А потом встречаешь обыкновенную смешную девочку, при первом взгляде на которую просто смеешься, может быть, оттого, что она такая земная.

Вряд ли Ромео объяснялся в любви Розалине и вряд ли получил от нее отказ. Скорее всего, это была любовь на далеком расстоянии. Розалина, возможно, даже много старше Ромео. Любовь к Розалине для Ромео — чувство, может быть, и возвышенное, но «бесперспективное». Что-то нереальное. Невероятна мысль, что Розалину можно обнять и поцеловать. Во всяком случае, это могло быть лишь далекой мечтой, какой-то страшной тайной, почти неприличной мыслью. А тут, с Джульеттой, захотелось сразу и поцелуев и объятий. Тут же, сразу, после первого знакомства, перелез через забор и оказался совсем рядом. Она уже была и родной, и близкой, и даже доступной, хотя и святой. Хотелось не только молиться, но и шутить, играть, ласкать, хотелось трогать, целовать. И все действительно завертелось с такой удивительной, стремительной быстротой! Такая непреодолимая физическая тяга. Это была любовь равных, земных, любовь, которая вливает в человека энергию, которая делает человека счастливым. Это поистине шекспировская любовь, и написана она в сознательном контрасте с тем первым, умозрительным, чувством к Розалине.
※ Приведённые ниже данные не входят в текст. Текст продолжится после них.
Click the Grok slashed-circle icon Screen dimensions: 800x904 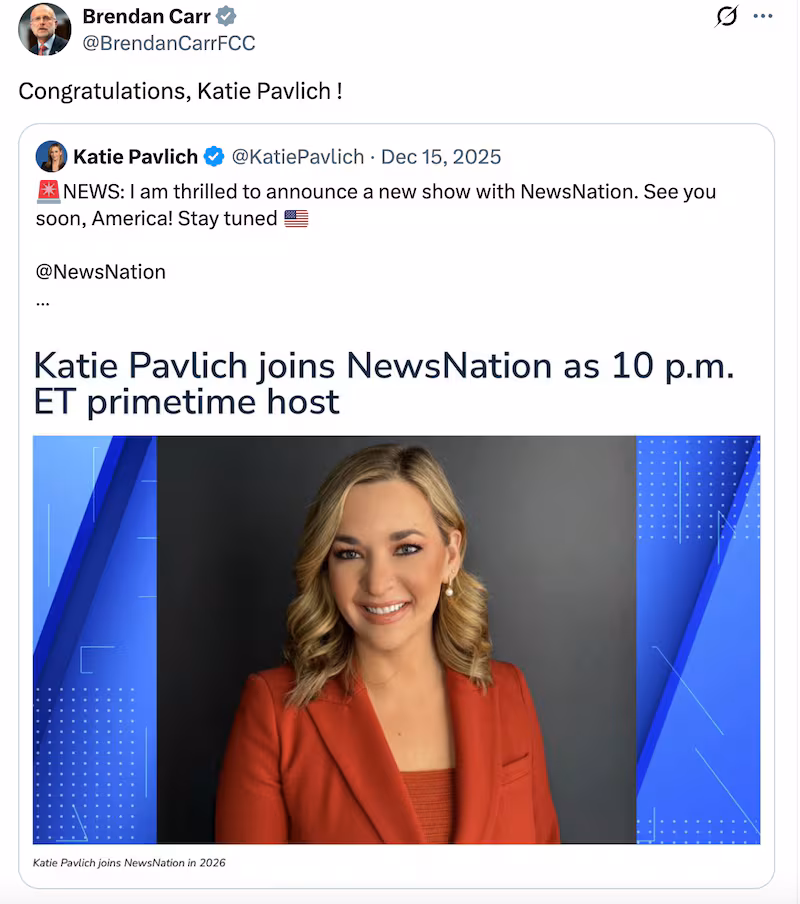pyautogui.click(x=726, y=16)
С Джульеттой все случилось внезапно, дерзко и весело. Два молодых существа стремительно сплетаются в веселом и трагическом клубке. Разорвать этот клубок можно, только все изуродовав. Они уже едины, одно целое, а мир — сплошное противоречие.

Актеры делятся, грубо говоря, на тех, у кого непроницаемая кожа, и тех, у кого ее будто бы и нет. Толстокожих артистов полно. И они иногда, к сожалению, берут верх в театре. По странности судьбы они стали артистами. Искусство очень страдает от этого.

Артист, впрочем, как и всякий художник,— это человек с обостренной психикой, с обостренной нервной системой. Но, Боже мой, кто только не засоряет иногда наши театры, и ничего с ними не поделаешь.

Однажды я шел по улице, где шум и грохот от машин невообразимый! Едут огромные панелевозы, а между ними на сверхъестественной скорости лавируют такси. Люди жмутся к домам, но шума будто не слышат. Они привыкли к нему. Как городской житель я тоже, возможно, привык бы, но как художник я должен сохранять «первоощуще-ние». В этом, возможно,— самая суть.

Есть весы, на которых можно взвесить пятитонку. Но если положить на площадку этих весов лист или перо, стрелка не завибрирует.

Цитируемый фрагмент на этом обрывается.